Figure 6.. Goslar capsids migrate from the cytoplasm, surround the phage nucleus, and form phage bouquets

(A–G) Goslar infecting E. coli MG1655 (B) or MG1655 expressing the putative capsid protein (gp41) fused to GFP (yellow) (A–E) or APEC (C–G) for the indicated time. White scale bars represent 1 μm. All fluorescent protein fusion expression was induced at 0.2 mM IPTG. Results are representative of at least three independent experiments. (A) Infected cells at 90 mpi. Bouquets are found around the phage nucleus (left), in adjacent bouquets (middle), and filling more of the cytoplasm (right). (B) The 90 mpi MG1655 cells stained with 10 μg/mL DAPI for 30 min at room temperature. White arrowheads indicate faint bouquets. (C) APEC grown with 200 ng/mL DAPI for 90 min then infected with Goslar for 90 min. Large, brightly fluorescent phage bouquets are formed. See Videos S5 and S6 for 3D reconstructions of left panels. (D) Model of Goslar phage bouquet organization with tails packed together. (E) MG1655 expressing capsid-GFP (yellow) and infected with Goslar for 30, 40, 50, 60, 70, or 90 min before being stained with FM4–64 (magenta) and DAPI (cyan). Also see Video S7. (F) Slice through a deconvolved tomogram of a phage bouquet in a Goslar-infected APEC cell at 90 mpi. Inset scale bar represents 250 nm. (G) Annotation of the tomogram shown in (F). Outer (red) and inner (pink) host cell membranes, phage nucleus shell (blue), capsids (green), tails (cyan), 70S ribosomes (yellow).

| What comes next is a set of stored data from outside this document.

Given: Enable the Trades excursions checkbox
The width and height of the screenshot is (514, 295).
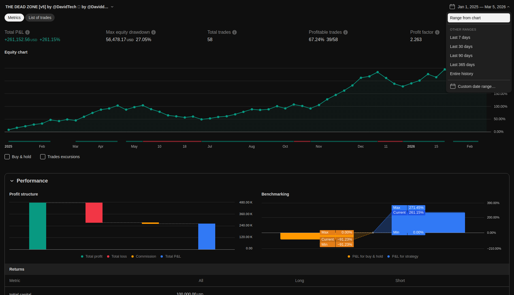Looking at the screenshot, I should point(43,157).
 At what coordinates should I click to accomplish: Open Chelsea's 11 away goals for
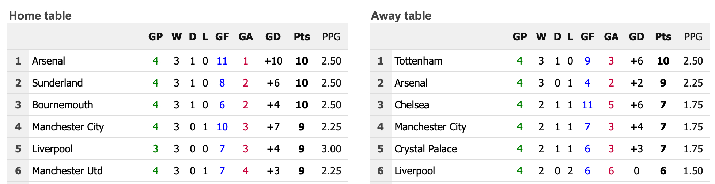tap(587, 105)
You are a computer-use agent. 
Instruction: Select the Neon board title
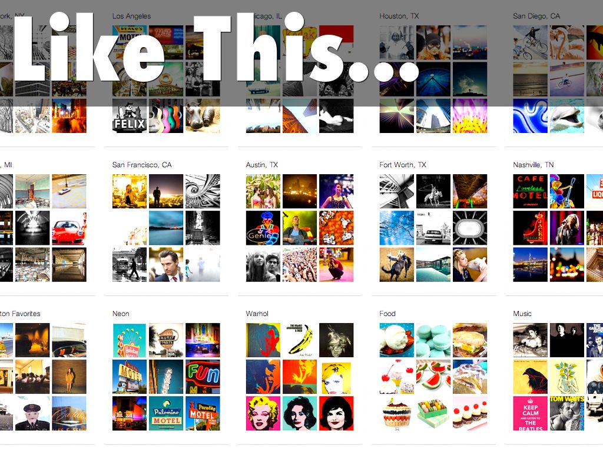pyautogui.click(x=121, y=314)
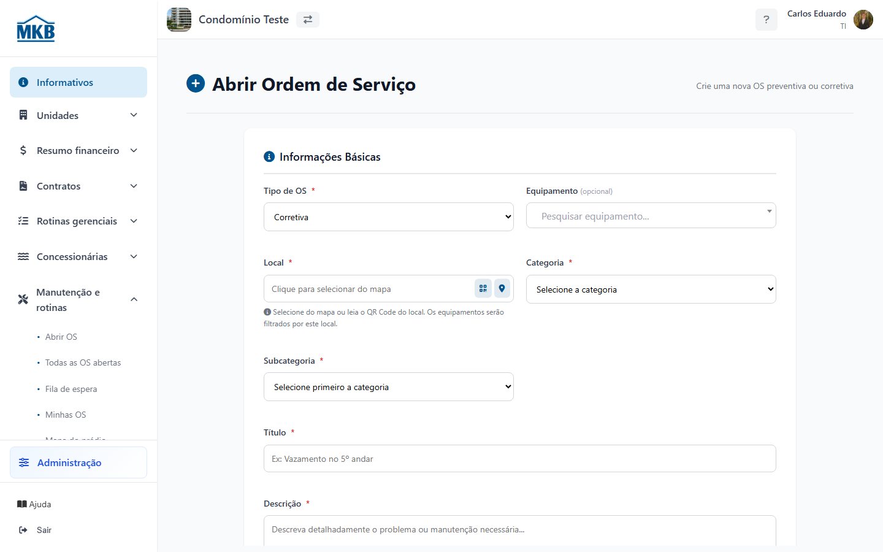Click the Condomínio Teste building thumbnail
Image resolution: width=883 pixels, height=552 pixels.
[179, 20]
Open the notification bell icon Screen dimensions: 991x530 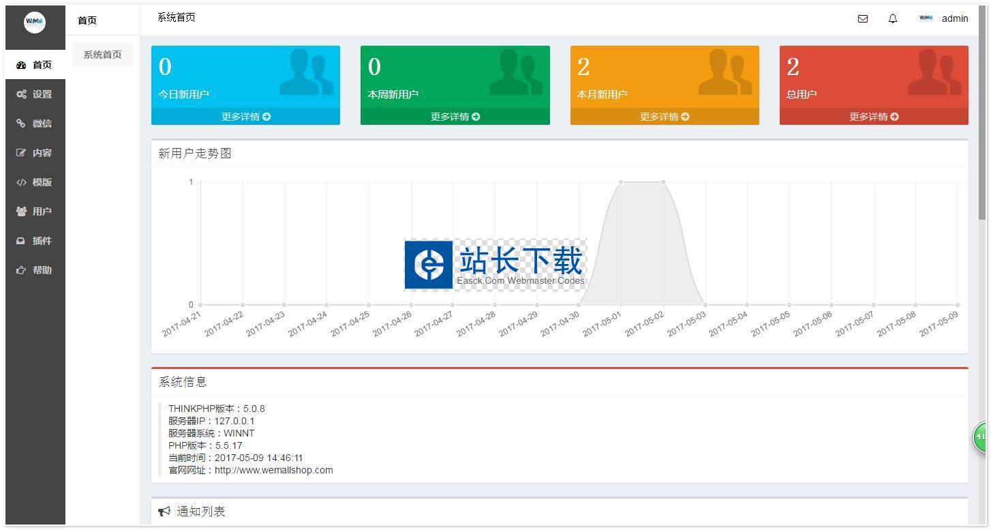[893, 19]
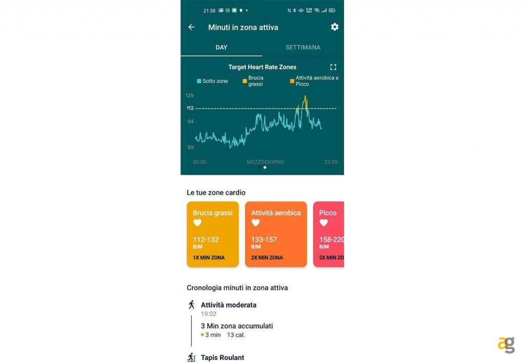
Task: Tap the 3 Min zona accumulati details
Action: pyautogui.click(x=237, y=326)
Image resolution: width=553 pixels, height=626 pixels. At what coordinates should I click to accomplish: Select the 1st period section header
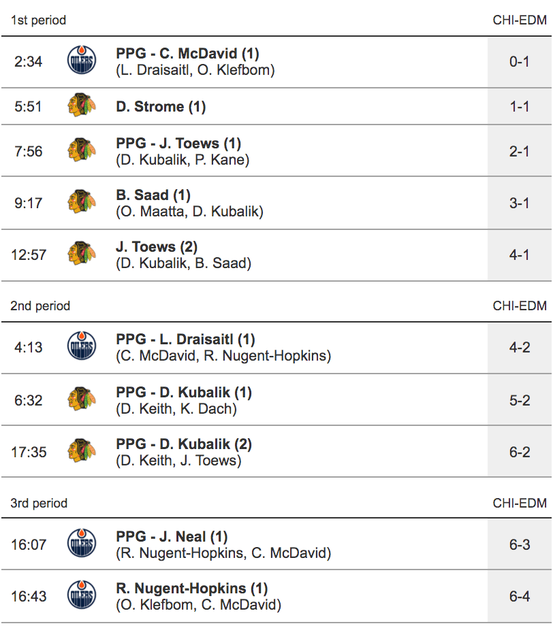coord(38,20)
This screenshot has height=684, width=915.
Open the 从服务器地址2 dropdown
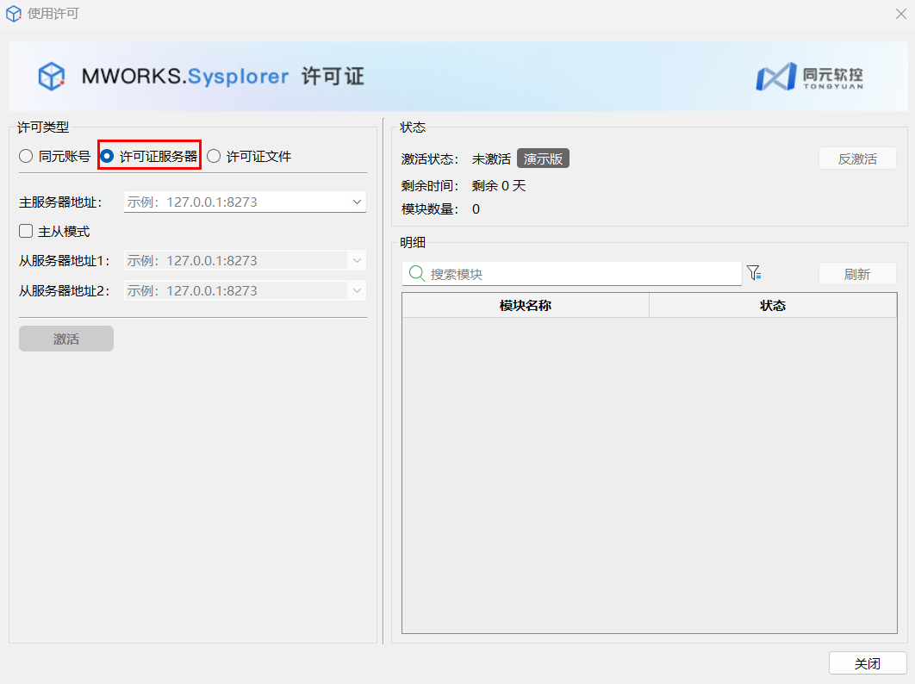357,291
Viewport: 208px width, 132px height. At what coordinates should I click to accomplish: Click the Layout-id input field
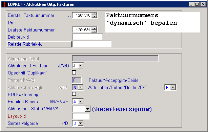click(81, 116)
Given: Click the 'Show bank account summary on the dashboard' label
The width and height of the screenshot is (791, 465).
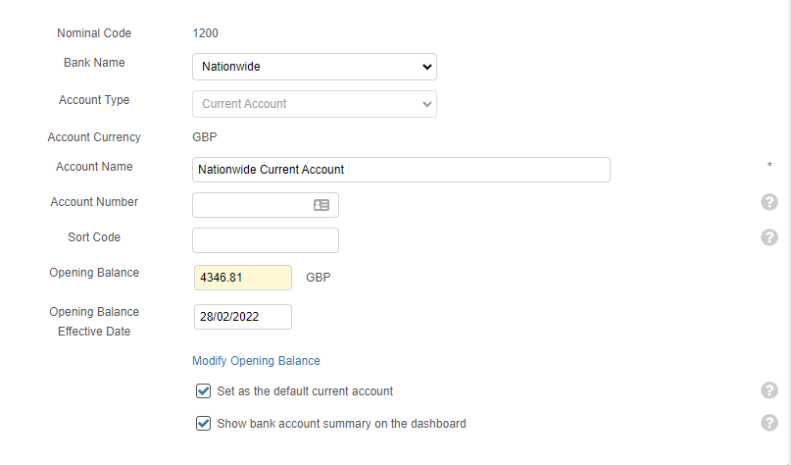Looking at the screenshot, I should tap(341, 424).
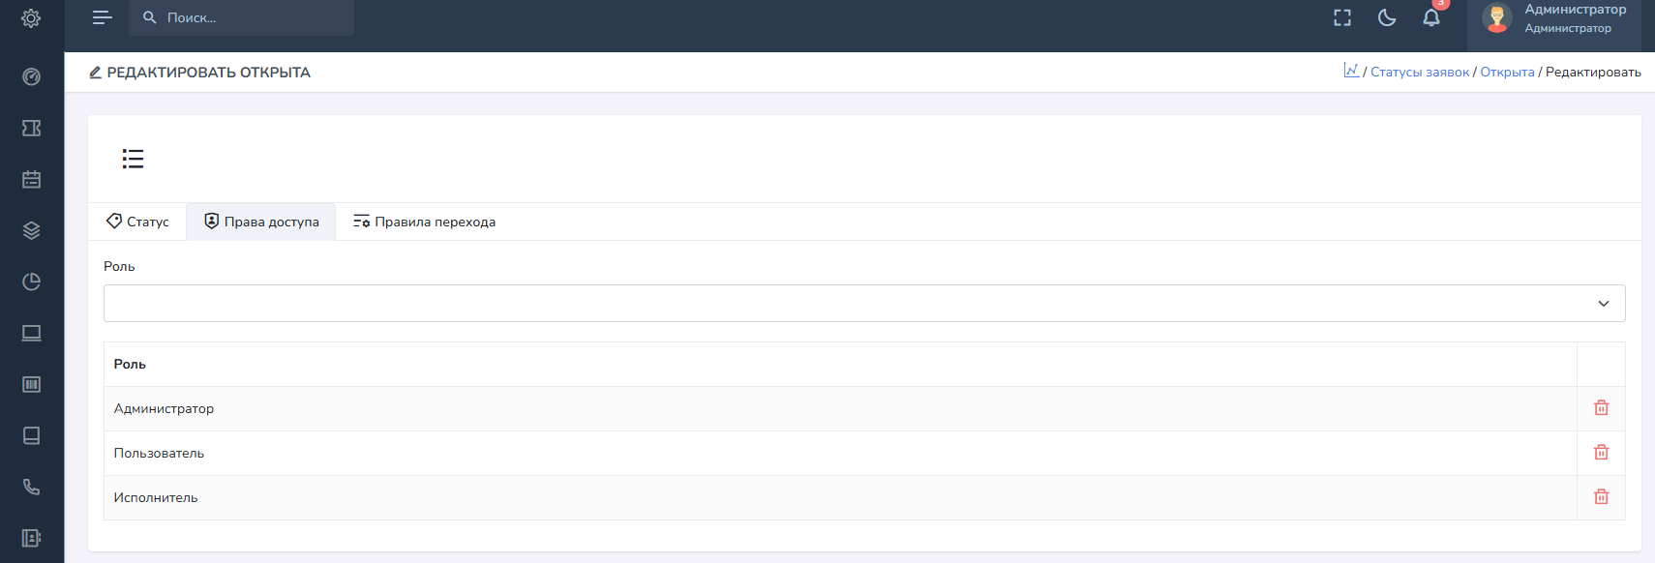1655x563 pixels.
Task: Delete the Исполнитель role row
Action: coord(1601,497)
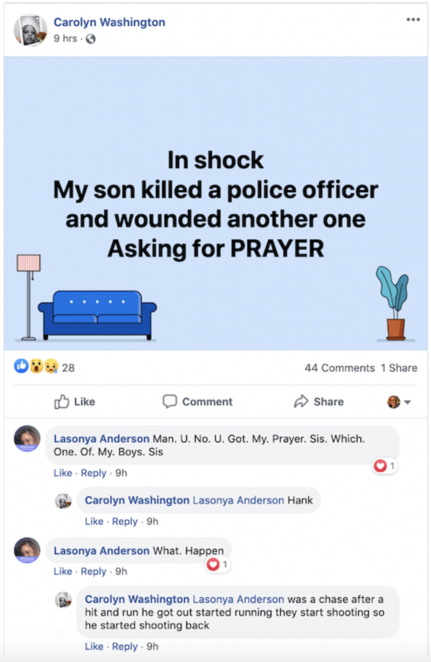Reply to the 'What. Happen' comment
Viewport: 431px width, 662px height.
click(x=94, y=571)
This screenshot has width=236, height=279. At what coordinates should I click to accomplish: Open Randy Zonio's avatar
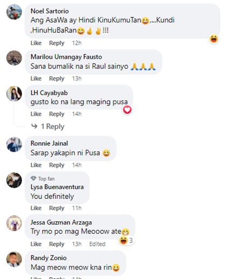pyautogui.click(x=14, y=259)
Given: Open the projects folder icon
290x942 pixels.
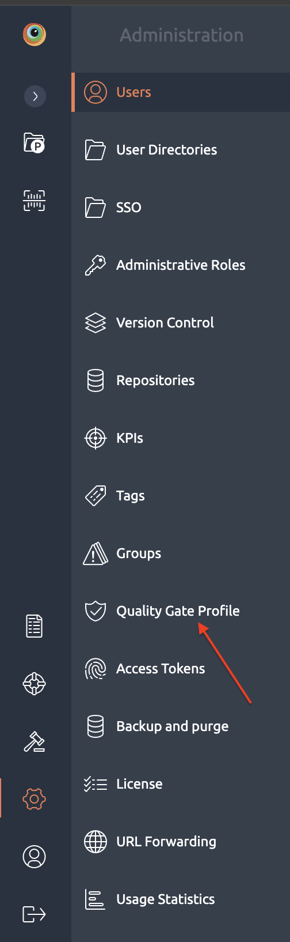Looking at the screenshot, I should (x=35, y=142).
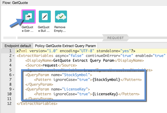Screen dimensions: 167x113
Task: Collapse the LicenseKey QueryParam fold at line 9
Action: (x=14, y=89)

Figure 7.. Model of the Goslar infection cycle

(A) The Goslar phage injects its DNA into an E. coli cell and the formation of a shell begins. (B) The shell grows in size as DNA replicates inside and the PhuZ vortex begins to form. Capsids form near the periphery of the cell and migrate toward the phage nucleus, possibly by trafficking along PhuZ filaments as we have demonstrated for Pseudomonas phages (Chaikeeratisak et al., 2019). (C) The PhuZ vortex is fully formed, wrapping around and rotating the phage nucleus. Capsids dock on the nuclear shell to be filled with DNA prior to localizing to the adjacent bouquets. (D) Large bouquets form with internally localized capsids on either one side or both sides of the phage nucleus. (E) Final assembly of the progeny virions is completed as they fill the cell in a more disordered fashion. (F) Lysis of the E. coli cell is achieved, releasing the progeny virions to find the next host.